Heute geht es auf Zeitreise. Kurz nach der Jahrtausendwende – in einem mittelgroßen Alpenstädtchen in Frankreich finden drei Austauschstudentinnen zueinander. Sie finden bald heraus, dass die finale Staffel von Sex and the City bereits im französischen Fernsehen läuft. Problem: Im Wohnheim befindet sich nur ein allgemeiner Fernsehraum mit sehr lauten Franzosen drin, die immer Sport gucken. Mit denen sie sich, selbst wenn eine minimale Chance bestünde, dass sie umschalten, schon aufgrund mangelnder Sprachkenntnisse nicht verständigen könnten. (Am Rande interessiert hier vielleicht die Geschichte, wie eine von ihnen im Fahrstuhl stecken & dort fast für immer blieb, weil sie dem Mann der Notrufzentrale die Adresse des Wohnheims ansagen musste, in dem sie gefangen war. Mit Postleitzahl.)
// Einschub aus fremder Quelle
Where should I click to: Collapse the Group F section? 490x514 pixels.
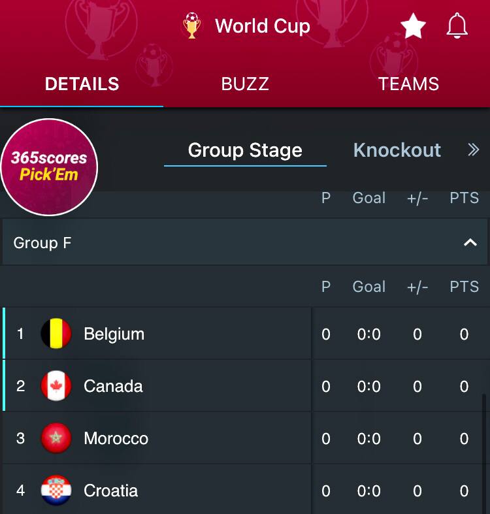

Aber man wäre nicht Anfang 20, wenn man nicht für jedes Problem eine pragmatische Lösung vorzuweisen hätte. Die Studentinnen legen zusammen & beschließen, einen Fernseher zu kaufen. Denn die Wohnheimzimmer à 12 qm haben einen Fernsehanschluss. (Liebe mitlesende nächste Generation, das waren die düsteren Zeiten vor dem allgemeinen Gebrauch von Smartphones & Mediatheken. Und mit Wohnheimen ohne W-Lan.) Mangelnde Sprachkenntnisse führen auch dazu, dass niemand sich in der übersichtlichen Innenstadt in den Fernsehladen traut. So erwirbt man das Gerät etwas außerhalb im Riesensupermarkt Carrefour (raus aus dem Regal – rein in den Wagen – bezahlen – kein Wort verloren). Um ihn dann 4 km auf einem Einkaufswagen (!) ins Wohnheim zu transportieren. (Der Einkaufswagen verblieb die vollen 6 Monate neben dem Eingang des Wohnheims in zunehmendem Stadium des Verfalls. Die Mitwissenden würdigten ihn keines Blickes mehr.)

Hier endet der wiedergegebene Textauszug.